The batch mode of the artus wrapper allows the simultaneous processing of different samples, which is forbidden in the interactive mode. Each batch job then processes only inputs of one sample. A sample is defined by a nickname.

Running jobs in Aachen

Since the default batch system for grid-control is NAF, in order to run in Aachen you need to explicitly specify the batch system. In Aachen you have two possibilities, that you use slightly differently from each other:

  1. -b rwthcondor for running on the desktop cluster. This works without additional settings.

  2. -b rwthtier2condor for running on the upgraded Tier2 SL7 machines using HTCondor setup (since Sep 2020). In this case, you need to specify the dcache output path, because the outputs cannot be written to the default argument of the -w parameter (which is a local path). For RWTH dCache, please use @Artus/Configuration/data/ArtusWrapperConfigs/rwth_dcache.cfg.

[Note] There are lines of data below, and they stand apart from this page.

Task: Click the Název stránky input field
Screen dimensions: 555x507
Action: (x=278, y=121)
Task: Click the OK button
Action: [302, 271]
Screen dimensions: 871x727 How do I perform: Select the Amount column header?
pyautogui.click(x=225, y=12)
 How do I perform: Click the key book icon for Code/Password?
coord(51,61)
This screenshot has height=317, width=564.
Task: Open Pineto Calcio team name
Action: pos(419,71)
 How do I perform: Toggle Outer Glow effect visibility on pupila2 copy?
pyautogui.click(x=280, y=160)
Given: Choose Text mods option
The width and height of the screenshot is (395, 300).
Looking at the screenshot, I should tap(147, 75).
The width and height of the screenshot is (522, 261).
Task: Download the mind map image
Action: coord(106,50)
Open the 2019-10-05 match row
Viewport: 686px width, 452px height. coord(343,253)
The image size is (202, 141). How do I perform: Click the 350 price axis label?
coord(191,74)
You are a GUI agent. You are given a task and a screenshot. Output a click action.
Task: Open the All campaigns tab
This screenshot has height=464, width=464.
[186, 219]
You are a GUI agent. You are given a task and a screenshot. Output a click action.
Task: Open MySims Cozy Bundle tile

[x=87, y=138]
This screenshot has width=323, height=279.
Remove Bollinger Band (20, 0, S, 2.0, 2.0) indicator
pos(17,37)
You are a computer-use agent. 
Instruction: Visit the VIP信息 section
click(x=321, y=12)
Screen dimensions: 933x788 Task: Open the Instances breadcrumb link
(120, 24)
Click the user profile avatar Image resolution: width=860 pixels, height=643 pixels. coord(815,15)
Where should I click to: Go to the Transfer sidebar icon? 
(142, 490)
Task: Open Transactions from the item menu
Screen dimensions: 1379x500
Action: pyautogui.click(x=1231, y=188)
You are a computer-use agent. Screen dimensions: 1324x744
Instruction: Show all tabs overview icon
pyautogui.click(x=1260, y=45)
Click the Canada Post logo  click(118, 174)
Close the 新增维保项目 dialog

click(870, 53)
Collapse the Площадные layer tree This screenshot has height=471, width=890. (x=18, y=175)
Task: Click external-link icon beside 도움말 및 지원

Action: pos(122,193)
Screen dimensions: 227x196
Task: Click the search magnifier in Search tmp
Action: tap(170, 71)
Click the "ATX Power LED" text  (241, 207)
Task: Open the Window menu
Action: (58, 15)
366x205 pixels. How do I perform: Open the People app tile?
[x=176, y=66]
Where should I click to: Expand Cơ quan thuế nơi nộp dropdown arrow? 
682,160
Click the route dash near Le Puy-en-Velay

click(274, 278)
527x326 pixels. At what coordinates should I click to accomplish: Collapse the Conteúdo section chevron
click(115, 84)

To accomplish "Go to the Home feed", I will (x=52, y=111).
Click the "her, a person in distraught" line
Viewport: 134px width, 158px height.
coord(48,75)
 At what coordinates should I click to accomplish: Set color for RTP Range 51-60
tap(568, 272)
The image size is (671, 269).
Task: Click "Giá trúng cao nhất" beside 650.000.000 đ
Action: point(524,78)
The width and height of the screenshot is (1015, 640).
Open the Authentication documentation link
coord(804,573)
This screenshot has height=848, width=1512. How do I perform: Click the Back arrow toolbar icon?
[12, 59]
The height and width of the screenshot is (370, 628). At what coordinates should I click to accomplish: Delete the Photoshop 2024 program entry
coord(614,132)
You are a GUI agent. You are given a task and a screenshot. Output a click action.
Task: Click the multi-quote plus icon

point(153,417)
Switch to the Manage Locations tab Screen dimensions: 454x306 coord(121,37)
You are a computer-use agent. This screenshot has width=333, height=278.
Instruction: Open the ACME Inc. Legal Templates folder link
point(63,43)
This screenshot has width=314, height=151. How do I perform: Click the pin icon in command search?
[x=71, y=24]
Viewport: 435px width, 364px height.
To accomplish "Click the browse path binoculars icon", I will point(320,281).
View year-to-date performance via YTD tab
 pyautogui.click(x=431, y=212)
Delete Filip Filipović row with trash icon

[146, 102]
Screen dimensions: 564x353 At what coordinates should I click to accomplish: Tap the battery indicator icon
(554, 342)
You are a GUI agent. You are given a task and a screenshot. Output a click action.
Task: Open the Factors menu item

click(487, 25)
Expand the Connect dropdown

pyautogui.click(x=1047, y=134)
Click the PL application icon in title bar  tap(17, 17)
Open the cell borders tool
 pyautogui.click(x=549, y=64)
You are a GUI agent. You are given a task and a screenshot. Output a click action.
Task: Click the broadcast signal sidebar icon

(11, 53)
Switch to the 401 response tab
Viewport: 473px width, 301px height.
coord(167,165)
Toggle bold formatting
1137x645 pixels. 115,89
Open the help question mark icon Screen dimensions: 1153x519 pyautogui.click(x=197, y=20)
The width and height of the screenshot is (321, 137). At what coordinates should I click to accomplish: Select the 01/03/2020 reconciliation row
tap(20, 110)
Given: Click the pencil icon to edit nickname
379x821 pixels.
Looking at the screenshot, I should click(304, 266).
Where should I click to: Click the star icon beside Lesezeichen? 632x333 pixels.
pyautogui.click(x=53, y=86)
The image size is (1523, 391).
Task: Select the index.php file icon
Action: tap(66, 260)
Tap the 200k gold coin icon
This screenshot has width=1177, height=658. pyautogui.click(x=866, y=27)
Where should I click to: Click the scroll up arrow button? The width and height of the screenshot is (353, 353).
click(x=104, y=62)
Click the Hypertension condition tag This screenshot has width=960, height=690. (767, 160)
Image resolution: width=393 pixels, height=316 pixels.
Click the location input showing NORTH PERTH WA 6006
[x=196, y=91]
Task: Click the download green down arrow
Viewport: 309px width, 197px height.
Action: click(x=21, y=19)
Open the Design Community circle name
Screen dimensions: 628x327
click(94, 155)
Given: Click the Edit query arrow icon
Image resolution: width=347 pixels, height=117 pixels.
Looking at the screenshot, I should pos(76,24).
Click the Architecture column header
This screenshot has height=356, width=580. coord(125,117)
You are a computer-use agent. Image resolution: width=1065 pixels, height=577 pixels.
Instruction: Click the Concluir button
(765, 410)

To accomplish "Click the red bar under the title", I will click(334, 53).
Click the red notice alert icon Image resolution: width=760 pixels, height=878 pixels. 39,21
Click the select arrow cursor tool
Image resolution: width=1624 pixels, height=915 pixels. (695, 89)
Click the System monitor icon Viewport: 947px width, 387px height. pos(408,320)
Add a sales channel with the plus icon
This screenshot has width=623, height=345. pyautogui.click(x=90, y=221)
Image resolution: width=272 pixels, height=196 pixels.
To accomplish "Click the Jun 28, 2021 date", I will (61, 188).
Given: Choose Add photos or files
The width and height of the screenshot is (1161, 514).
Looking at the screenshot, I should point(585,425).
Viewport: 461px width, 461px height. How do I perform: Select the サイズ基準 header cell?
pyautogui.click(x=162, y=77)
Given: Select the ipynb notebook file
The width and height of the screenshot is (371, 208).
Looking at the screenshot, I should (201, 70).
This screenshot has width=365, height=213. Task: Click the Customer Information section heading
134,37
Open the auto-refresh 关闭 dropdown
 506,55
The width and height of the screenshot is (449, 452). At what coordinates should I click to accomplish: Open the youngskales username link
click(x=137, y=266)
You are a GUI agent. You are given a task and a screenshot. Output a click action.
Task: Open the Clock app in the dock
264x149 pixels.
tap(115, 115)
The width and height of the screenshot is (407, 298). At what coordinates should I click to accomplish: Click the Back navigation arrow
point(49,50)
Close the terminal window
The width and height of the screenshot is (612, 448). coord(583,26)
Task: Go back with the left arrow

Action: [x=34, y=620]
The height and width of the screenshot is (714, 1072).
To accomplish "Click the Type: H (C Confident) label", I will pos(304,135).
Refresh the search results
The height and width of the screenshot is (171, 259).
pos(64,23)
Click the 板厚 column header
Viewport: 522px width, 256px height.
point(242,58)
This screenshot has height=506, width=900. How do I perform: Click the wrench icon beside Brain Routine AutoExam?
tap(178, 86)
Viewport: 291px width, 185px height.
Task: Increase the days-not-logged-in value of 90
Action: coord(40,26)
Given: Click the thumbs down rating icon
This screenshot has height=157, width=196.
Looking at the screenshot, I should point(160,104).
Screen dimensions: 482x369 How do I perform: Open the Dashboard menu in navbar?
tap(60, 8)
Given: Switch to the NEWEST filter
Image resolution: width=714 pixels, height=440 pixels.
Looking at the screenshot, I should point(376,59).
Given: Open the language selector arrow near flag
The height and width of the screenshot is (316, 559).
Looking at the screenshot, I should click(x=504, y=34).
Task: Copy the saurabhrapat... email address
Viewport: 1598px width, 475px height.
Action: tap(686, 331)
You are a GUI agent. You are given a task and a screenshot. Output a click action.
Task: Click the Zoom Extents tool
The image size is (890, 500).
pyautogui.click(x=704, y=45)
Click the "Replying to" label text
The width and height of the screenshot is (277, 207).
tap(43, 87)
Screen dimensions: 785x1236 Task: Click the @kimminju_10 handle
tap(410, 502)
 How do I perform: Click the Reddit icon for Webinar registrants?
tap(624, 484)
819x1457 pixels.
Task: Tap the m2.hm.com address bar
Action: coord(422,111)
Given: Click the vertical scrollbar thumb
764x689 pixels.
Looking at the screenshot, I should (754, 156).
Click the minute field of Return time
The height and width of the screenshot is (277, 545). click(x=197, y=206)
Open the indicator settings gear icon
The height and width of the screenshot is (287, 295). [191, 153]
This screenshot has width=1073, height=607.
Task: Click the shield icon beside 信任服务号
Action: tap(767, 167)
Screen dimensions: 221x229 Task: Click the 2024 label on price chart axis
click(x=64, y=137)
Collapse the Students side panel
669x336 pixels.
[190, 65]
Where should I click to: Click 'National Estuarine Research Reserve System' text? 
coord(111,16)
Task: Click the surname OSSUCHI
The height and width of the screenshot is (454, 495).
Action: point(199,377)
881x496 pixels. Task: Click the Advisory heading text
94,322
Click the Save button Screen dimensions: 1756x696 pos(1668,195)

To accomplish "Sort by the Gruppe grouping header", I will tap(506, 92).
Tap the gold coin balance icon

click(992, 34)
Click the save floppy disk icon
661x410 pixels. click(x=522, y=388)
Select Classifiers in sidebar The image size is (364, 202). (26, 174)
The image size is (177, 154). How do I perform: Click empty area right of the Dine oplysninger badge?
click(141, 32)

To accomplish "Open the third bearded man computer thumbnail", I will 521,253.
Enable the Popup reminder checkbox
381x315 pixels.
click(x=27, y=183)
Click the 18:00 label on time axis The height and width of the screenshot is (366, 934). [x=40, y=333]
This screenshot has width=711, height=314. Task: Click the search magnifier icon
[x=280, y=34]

Then, if you want to write on the DESY dCache, you do:

HiggsToTauTauAnalysis.py <your-usual-arguments> -b rwthtier2 @Artus/Configuration/data/ArtusWrapperConfigs/desy_dcache.cfg

If you use the rwthtier2 and submit from sl7 pc in aachen:

  1. you have to compile inside the singularity where you have setup kithiggs for sl6
  2. you have to submit your jobs outside the singularity on sl7, after setting up your cmssw for sl6 in sl7 with the command above

if difficulties ask in one of the mattermost chats

It is recommended to use the DESY dCache rather than the RWTH dCache, because it works more reliable. For accessing dCache you need a valid grid proxy. Just appending desy_dcache.cfg works properly only if your CERN username is the same as your local one because of $USER in the path in desy_dcache.cfg. If this is not the case, you can either create your special version of this file, or do the following:

HiggsToTauTauAnalysis.py <your-usual-arguments> -b rwthtier2 -w srm://dcache-se-cms.desy.de:8443/srm/managerv2?SFN=/pnfs/desy.de/cms/tier2/store/user/<your-cern-user>/artus

where you manually set you CERN username. Merging of the ouputs can be done in two ways. The way proposed by the Artus wrapper using artusMergeOutputsWithGC.py is straightforward. In this case, hadd takes reads its inputs directly from dCache, which can be very slow. Therefore, one can first download the files and then merge them locally. This is in many cases much faster.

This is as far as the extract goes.